The domains that are still genuinely defensible over a five-year horizon are narrow:

  • The front edge of ML research — work that is unpublished, data-poor, or not yet a community consensus
  • The physical world — anything where there is no good text training data, which today still means hardware, robotics, materials, traditional industry
  • Organizational and political reality — the parts of the job that require reading a room, holding a relationship, navigating a budget cycle, telling a CTO the strategy is wrong

If you are spending your next year deepening expertise in the first category (typical CRUD, typical payments, typical testing) you are spending it on a moat that is shrinking. The model is not catching up. It caught up.
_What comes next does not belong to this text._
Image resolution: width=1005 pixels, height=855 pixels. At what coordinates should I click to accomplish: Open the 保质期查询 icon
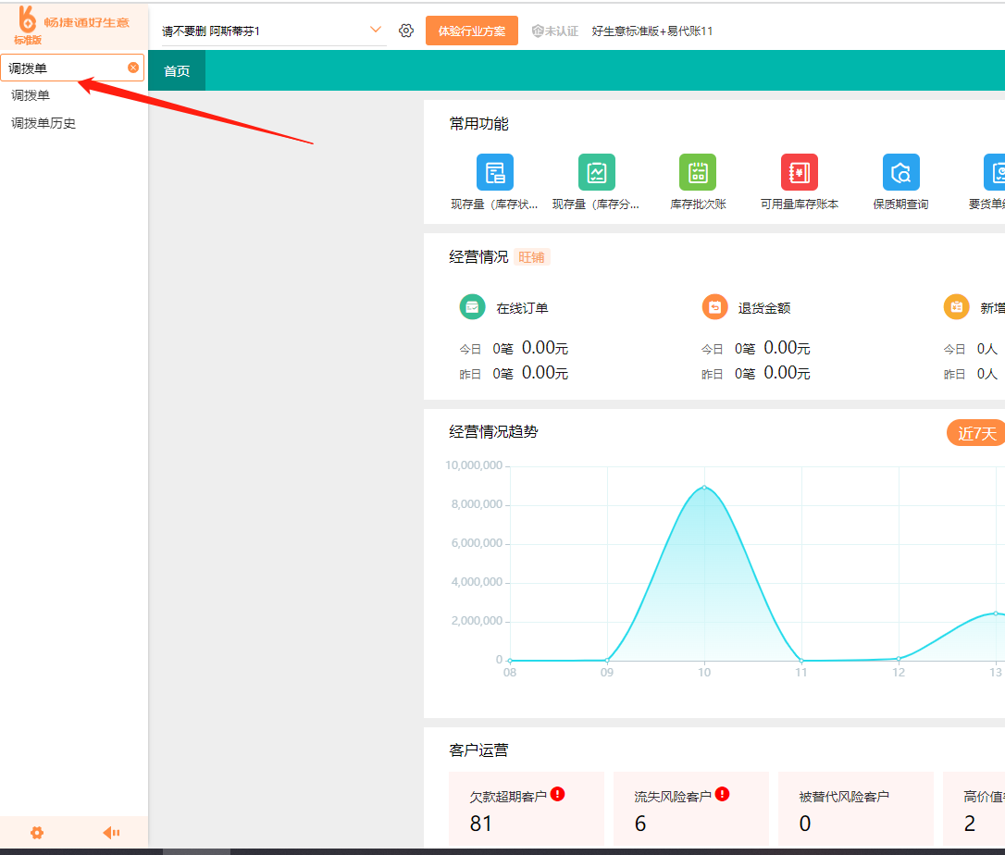900,173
2. Debugging and taste are not disappearing. They are changing the subject

The ability did not go away. The subject did. A single engineer who can read a stack trace, hook Sentry through MCP, follow traces across services, and one-shot a 2-day bug in twenty minutes is still rare and still valuable. But the standalone ability to “read a stack trace” is now commodity. The market pays for the whole package, not the part.

Same with code taste. The skill is real. The job title is moving. The valuable work in five years will not be “I review the agent’s code.” It will be “I design the team, the workflow, and the review surface so that ten agents writing code still produce a maintainable system.” That is architecture, not taste. The salary goes to the architect.

3. The moat that actually survives: choosing the problem

The thing poisonfountain does not list as a moat, and that the 768 comments rarely name directly, is the one that actually matters: the ability to choose which problem is worth solving.

The model can write the code. The agent can debug the bug. The MCP can pull the trace. None of them will tell you, before you spend a sprint on it, that the feature is going to alienate the paying user. None of them will tell you, before you accept the meeting, that the project is misaligned with the company’s actual strategy. None of them will tell you, before you ship it, that the real thing to do is say no.

That is the work that compounds. The harder the model gets at execution, the more leverage moves upstream to judgment, direction, refusal, and the discipline of building the right thing in the first place. poisonfountain’s closing line — that he is thinking of turning his woodworking hobby into a profession — is not a joke. It is a man noticing that the activities with no training data (making a chair with his hands, judging which feature not to build) are exactly the ones that will not be automated on his horizon.

The closing line

The 768 comments are not arguing about whether AI will replace software engineers. They are arguing about a much more uncomfortable question: why did a decade of compounding skill take a year to be matched?

The honest answer is: the skill was not hard, it was slow. The model is not afraid of hard. It is afraid of “nobody has done it before.” The moment somebody has done it, written about it, shipped it, and debugged it, the model can pick it up.

The moat did not disappear. It moved. It moved from “I know how to do this” to “I know what to do, why to do it, and when not to do it.”

That is the question every software engineer is going to have to answer in the next five years. The 768 commenters on HN that morning were not asking it in those words. But they were asking it.